[Screenshot grounding data]
_____

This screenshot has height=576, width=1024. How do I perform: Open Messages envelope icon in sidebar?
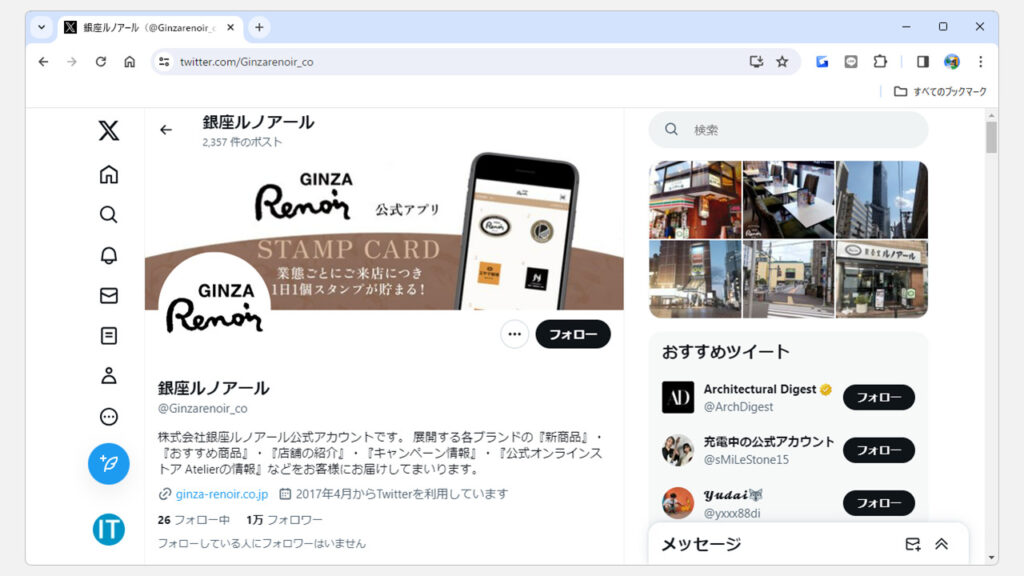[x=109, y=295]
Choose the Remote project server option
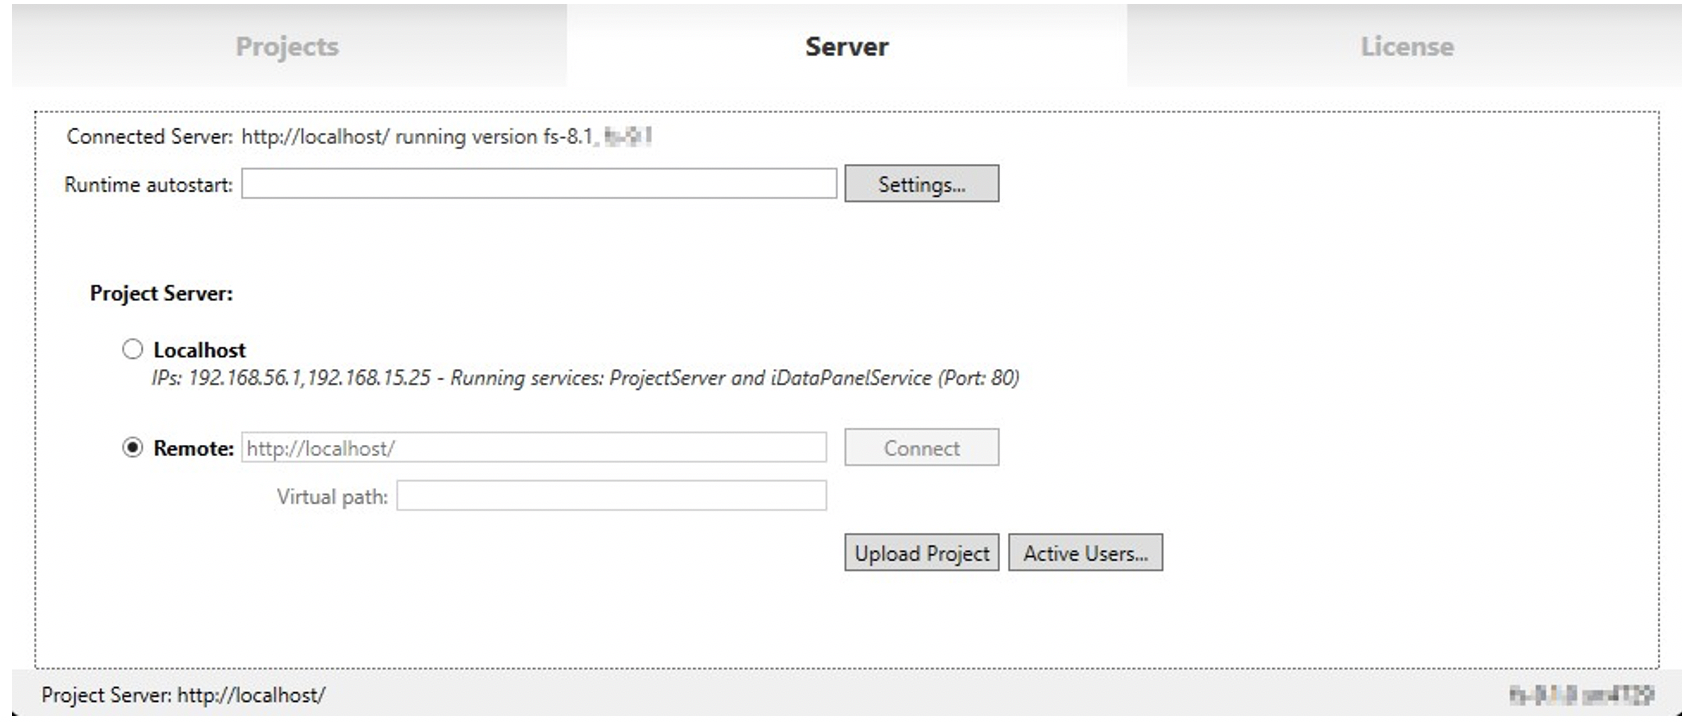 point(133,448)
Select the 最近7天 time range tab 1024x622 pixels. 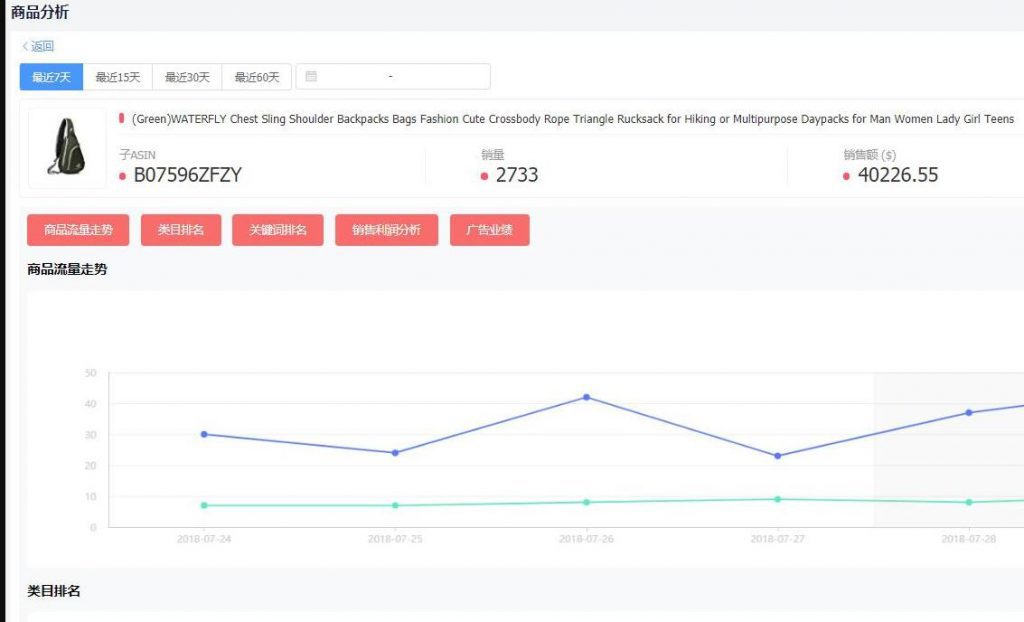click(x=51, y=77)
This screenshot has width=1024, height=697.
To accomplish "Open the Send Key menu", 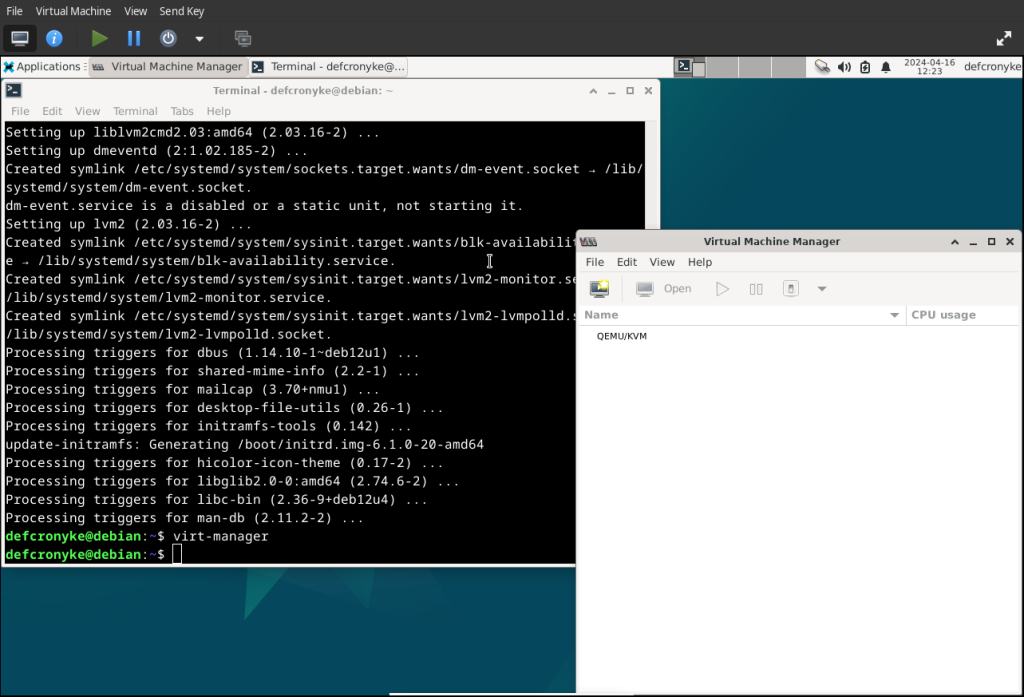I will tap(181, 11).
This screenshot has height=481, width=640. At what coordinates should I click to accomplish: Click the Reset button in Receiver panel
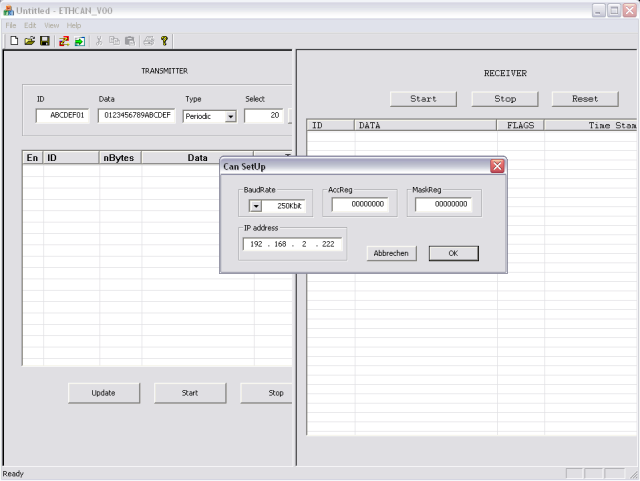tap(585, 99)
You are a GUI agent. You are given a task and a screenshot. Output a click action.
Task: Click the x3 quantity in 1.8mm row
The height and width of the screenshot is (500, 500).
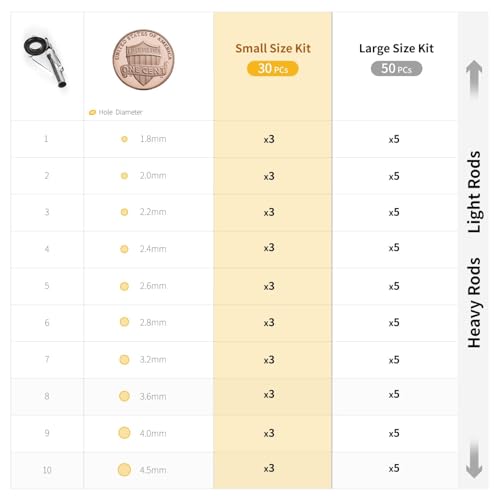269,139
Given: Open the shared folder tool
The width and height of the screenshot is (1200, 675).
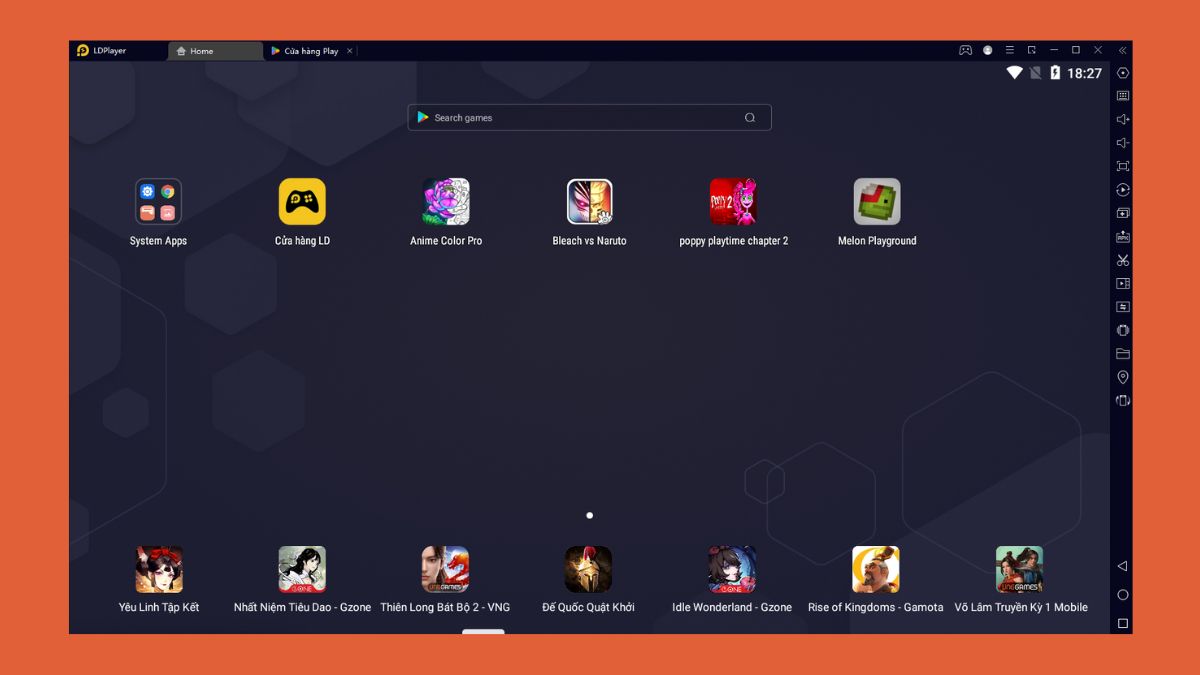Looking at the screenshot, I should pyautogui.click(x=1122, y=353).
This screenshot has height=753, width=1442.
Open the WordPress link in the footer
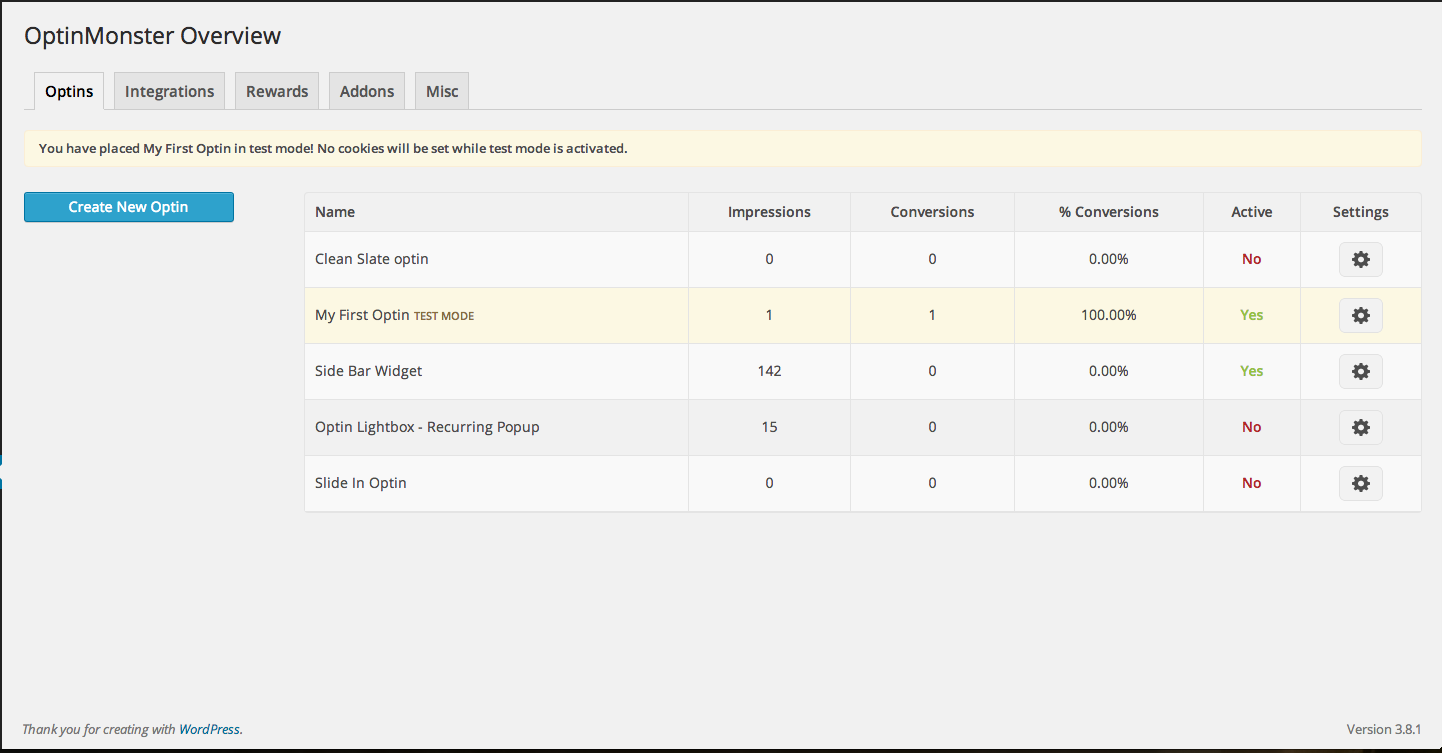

_____

What you are asked to do |
Output should consist of the lines above from the one with "Task: Click the x3 quantity in 1.8mm row" down to the one with "This screenshot has height=753, width=1442.", exact and without pictures.

Task result |
Task: Click the x3 quantity in 1.8mm row
The height and width of the screenshot is (500, 500).
269,139
Given: Open the shared folder tool
The width and height of the screenshot is (1200, 675).
Looking at the screenshot, I should pyautogui.click(x=1122, y=353).
This screenshot has height=753, width=1442.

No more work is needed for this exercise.